* _EXTRACTED RECORDS_:
Segment Open

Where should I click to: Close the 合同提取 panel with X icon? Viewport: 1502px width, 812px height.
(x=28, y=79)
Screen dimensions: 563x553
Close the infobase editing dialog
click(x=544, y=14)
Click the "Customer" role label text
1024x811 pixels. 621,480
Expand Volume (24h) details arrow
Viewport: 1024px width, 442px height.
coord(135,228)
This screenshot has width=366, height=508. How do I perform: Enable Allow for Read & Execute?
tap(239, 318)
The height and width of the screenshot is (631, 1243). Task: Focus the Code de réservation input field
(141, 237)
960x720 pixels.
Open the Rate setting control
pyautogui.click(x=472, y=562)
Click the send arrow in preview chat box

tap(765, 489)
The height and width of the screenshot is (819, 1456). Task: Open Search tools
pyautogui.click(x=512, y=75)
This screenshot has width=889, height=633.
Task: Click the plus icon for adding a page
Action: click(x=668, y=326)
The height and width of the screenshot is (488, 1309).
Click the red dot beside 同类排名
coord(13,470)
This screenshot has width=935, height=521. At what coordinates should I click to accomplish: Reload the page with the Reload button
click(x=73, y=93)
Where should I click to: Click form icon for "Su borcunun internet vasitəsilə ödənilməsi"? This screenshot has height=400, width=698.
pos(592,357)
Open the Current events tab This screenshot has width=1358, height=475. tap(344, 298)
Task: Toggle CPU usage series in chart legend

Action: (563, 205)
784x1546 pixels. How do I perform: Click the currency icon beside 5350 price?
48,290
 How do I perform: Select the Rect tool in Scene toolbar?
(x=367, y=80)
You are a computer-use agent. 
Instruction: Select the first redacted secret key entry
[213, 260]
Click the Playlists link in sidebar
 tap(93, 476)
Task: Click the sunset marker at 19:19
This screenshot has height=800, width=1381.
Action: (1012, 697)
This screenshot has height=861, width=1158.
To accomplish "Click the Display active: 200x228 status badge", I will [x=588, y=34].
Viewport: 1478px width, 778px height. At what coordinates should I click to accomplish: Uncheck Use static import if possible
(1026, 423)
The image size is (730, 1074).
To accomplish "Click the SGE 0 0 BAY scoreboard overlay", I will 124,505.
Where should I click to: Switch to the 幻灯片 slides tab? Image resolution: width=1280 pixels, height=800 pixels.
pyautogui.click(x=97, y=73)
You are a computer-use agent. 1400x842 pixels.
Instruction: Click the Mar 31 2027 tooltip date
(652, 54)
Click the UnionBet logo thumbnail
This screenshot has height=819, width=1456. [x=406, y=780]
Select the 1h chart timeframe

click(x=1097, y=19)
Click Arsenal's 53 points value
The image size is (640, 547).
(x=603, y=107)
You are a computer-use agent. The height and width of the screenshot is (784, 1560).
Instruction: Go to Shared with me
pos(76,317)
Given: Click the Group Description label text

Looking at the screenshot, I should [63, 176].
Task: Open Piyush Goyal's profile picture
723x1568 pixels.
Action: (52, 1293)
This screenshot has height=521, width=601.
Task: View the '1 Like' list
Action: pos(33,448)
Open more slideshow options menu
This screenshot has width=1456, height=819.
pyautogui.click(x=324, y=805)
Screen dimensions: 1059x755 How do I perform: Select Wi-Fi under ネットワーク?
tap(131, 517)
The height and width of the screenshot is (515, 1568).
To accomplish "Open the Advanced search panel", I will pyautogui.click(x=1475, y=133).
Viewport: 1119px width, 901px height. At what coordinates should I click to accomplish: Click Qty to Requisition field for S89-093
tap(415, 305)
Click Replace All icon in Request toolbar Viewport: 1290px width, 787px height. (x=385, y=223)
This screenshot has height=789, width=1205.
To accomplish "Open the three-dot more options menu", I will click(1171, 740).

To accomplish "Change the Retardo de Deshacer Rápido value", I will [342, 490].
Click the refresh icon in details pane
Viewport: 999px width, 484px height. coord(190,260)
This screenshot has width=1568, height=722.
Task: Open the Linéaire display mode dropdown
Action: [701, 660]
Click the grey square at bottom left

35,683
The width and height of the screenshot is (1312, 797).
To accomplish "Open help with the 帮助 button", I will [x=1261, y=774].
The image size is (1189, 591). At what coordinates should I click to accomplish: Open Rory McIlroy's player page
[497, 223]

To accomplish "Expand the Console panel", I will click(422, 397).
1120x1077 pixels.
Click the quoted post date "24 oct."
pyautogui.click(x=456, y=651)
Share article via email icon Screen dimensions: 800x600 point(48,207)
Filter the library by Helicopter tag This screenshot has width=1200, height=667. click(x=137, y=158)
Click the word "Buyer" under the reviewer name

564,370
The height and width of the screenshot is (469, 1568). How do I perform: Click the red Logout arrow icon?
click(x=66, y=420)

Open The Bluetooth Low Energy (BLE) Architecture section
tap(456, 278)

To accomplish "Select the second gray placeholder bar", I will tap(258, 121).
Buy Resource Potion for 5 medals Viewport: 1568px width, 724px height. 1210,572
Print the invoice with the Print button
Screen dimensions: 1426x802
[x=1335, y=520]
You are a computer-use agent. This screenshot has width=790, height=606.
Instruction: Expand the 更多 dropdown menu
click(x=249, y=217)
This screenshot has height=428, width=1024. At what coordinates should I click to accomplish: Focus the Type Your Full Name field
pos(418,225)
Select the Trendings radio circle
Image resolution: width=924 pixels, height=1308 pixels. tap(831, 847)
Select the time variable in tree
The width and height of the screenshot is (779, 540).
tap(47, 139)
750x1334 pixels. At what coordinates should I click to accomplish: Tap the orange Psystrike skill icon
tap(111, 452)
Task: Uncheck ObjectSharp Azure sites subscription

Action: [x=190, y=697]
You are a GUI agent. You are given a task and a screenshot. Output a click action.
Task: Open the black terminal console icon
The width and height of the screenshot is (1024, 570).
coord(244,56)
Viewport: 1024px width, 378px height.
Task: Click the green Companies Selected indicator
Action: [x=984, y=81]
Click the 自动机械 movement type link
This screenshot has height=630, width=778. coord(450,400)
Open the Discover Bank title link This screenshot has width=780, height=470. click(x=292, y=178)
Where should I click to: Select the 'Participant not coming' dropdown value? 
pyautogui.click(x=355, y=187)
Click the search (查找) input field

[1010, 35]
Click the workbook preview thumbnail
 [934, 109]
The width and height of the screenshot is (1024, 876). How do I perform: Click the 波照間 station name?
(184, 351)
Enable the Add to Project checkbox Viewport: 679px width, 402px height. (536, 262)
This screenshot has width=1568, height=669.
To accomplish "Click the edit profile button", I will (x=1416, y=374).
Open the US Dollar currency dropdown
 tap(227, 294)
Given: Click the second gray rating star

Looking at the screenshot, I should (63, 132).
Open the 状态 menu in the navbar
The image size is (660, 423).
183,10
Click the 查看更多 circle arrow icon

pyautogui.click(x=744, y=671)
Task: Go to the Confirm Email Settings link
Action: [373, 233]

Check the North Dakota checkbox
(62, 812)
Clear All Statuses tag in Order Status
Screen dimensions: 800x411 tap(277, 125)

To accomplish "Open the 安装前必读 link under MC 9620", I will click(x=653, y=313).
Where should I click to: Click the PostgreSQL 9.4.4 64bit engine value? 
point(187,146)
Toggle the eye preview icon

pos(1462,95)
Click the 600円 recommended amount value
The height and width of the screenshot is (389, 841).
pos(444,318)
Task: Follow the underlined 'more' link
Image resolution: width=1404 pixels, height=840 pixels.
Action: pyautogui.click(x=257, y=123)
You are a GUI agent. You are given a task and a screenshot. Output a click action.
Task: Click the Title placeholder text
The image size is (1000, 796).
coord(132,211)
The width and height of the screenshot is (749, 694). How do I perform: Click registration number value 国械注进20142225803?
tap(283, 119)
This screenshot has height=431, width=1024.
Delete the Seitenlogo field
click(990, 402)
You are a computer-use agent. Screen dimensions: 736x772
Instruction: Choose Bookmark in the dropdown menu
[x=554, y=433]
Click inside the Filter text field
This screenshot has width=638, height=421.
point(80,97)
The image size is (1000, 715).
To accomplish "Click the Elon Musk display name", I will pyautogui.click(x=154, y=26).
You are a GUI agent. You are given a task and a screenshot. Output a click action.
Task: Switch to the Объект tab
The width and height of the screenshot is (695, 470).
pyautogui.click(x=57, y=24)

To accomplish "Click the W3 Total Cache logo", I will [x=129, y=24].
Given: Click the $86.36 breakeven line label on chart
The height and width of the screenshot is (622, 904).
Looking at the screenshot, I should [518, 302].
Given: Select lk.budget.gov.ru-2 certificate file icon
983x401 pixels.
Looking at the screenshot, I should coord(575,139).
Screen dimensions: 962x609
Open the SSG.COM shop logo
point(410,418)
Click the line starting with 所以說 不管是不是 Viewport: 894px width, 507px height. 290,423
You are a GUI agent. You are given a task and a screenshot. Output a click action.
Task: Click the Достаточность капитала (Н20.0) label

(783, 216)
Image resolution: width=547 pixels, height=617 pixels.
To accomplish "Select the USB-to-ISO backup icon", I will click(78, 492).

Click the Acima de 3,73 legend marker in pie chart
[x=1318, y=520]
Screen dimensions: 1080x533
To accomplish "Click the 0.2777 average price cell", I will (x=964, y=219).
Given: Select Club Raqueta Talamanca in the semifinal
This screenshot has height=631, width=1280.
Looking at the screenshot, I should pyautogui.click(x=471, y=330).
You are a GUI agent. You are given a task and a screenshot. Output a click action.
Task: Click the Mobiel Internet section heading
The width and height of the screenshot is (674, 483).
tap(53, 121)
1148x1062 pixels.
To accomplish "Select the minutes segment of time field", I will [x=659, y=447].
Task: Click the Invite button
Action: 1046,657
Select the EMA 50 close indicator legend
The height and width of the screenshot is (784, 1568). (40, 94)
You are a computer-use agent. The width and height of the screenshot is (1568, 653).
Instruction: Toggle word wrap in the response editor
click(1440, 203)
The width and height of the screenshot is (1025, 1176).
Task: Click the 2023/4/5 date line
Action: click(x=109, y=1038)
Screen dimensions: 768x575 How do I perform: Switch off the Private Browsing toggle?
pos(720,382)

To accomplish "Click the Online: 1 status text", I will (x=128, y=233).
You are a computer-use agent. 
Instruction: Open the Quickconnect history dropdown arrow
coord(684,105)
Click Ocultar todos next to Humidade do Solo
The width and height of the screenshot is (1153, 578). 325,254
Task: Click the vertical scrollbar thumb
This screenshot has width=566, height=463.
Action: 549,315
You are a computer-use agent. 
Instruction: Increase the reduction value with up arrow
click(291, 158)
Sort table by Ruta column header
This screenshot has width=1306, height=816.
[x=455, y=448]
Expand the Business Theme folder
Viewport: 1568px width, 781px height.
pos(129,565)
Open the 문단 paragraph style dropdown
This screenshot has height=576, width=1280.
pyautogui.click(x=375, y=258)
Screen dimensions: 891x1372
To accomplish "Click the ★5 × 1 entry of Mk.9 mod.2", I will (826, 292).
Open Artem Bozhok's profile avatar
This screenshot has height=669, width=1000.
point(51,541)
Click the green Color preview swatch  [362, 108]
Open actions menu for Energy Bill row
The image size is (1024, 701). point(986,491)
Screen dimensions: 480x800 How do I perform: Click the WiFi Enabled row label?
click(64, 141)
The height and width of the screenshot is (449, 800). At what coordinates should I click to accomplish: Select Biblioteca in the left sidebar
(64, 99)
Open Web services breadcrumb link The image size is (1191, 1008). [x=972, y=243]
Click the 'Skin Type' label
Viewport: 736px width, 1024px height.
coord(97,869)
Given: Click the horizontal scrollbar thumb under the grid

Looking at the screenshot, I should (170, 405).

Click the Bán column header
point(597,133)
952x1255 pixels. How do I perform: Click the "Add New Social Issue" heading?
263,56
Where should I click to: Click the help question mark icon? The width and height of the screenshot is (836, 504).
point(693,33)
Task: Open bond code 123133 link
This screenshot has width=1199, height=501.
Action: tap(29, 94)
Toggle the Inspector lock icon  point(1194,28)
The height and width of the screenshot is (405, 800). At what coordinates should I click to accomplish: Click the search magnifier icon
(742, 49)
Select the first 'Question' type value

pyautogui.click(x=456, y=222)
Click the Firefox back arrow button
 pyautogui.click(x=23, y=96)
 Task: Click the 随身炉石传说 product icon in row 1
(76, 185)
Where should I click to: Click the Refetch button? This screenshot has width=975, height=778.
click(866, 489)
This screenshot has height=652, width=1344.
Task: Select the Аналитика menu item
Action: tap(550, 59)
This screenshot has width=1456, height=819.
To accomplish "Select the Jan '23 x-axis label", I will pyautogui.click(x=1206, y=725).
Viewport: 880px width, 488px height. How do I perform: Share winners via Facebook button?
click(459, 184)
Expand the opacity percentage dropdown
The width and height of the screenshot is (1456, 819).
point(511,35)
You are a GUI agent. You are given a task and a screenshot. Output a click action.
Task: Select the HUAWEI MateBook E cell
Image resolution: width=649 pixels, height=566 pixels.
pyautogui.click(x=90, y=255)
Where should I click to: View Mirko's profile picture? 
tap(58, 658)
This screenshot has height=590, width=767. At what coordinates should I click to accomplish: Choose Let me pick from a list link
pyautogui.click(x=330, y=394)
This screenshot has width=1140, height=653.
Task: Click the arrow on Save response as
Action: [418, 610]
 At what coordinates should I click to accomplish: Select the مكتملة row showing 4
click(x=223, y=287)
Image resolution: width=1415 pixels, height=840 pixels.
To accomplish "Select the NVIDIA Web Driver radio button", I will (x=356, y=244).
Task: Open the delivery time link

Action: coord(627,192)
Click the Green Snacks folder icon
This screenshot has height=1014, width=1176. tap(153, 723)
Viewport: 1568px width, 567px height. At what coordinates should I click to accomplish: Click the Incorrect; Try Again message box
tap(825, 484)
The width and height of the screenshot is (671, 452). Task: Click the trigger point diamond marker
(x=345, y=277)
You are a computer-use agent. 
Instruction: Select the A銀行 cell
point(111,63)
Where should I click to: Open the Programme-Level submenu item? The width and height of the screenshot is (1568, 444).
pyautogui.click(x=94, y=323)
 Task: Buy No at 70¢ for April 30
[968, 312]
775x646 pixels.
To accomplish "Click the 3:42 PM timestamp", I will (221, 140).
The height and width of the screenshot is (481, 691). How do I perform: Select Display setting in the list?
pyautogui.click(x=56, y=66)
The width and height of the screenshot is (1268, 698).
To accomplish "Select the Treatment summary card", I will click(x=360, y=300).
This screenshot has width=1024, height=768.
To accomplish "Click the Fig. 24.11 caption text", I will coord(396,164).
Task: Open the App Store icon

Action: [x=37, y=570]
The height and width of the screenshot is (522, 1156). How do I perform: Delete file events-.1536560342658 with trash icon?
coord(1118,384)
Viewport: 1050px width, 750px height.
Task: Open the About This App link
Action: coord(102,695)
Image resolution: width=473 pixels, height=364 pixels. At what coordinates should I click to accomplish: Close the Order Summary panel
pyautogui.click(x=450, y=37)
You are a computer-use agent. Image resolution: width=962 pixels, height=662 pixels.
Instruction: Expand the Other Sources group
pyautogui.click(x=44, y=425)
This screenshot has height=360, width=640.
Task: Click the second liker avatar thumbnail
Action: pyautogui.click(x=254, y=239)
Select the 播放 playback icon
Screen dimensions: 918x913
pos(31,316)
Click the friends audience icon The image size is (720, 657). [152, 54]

Segment Closed

* _YOUR ASSIGNMENT_: In the entries above, one line contains "Given: Click the $86.36" and another contains "Task: Click the vertical scrollbar thumb". Reproduce exactly those two lines and the lines between them, nothing else.

* _EXPECTED OUTPUT_:
Given: Click the $86.36 breakeven line label on chart
The height and width of the screenshot is (622, 904).
Looking at the screenshot, I should [518, 302].
Given: Select lk.budget.gov.ru-2 certificate file icon
983x401 pixels.
Looking at the screenshot, I should coord(575,139).
Screen dimensions: 962x609
Open the SSG.COM shop logo
point(410,418)
Click the line starting with 所以說 不管是不是 Viewport: 894px width, 507px height. 290,423
You are a GUI agent. You are given a task and a screenshot. Output a click action.
Task: Click the Достаточность капитала (Н20.0) label

(783, 216)
Image resolution: width=547 pixels, height=617 pixels.
To accomplish "Select the USB-to-ISO backup icon", I will click(78, 492).

Click the Acima de 3,73 legend marker in pie chart
[x=1318, y=520]
Screen dimensions: 1080x533
To accomplish "Click the 0.2777 average price cell", I will (x=964, y=219).
Given: Select Club Raqueta Talamanca in the semifinal
This screenshot has height=631, width=1280.
Looking at the screenshot, I should pyautogui.click(x=471, y=330).
You are a GUI agent. You are given a task and a screenshot. Output a click action.
Task: Click the Mobiel Internet section heading
The width and height of the screenshot is (674, 483).
tap(53, 121)
1148x1062 pixels.
To accomplish "Select the minutes segment of time field", I will [x=659, y=447].
Task: Click the Invite button
Action: 1046,657
Select the EMA 50 close indicator legend
The height and width of the screenshot is (784, 1568). (40, 94)
You are a computer-use agent. The width and height of the screenshot is (1568, 653).
Instruction: Toggle word wrap in the response editor
click(1440, 203)
The width and height of the screenshot is (1025, 1176).
Task: Click the 2023/4/5 date line
Action: click(x=109, y=1038)
Screen dimensions: 768x575 How do I perform: Switch off the Private Browsing toggle?
pos(720,382)

To accomplish "Click the Online: 1 status text", I will (x=128, y=233).
You are a computer-use agent. 
Instruction: Open the Quickconnect history dropdown arrow
coord(684,105)
Click Ocultar todos next to Humidade do Solo
The width and height of the screenshot is (1153, 578). 325,254
Task: Click the vertical scrollbar thumb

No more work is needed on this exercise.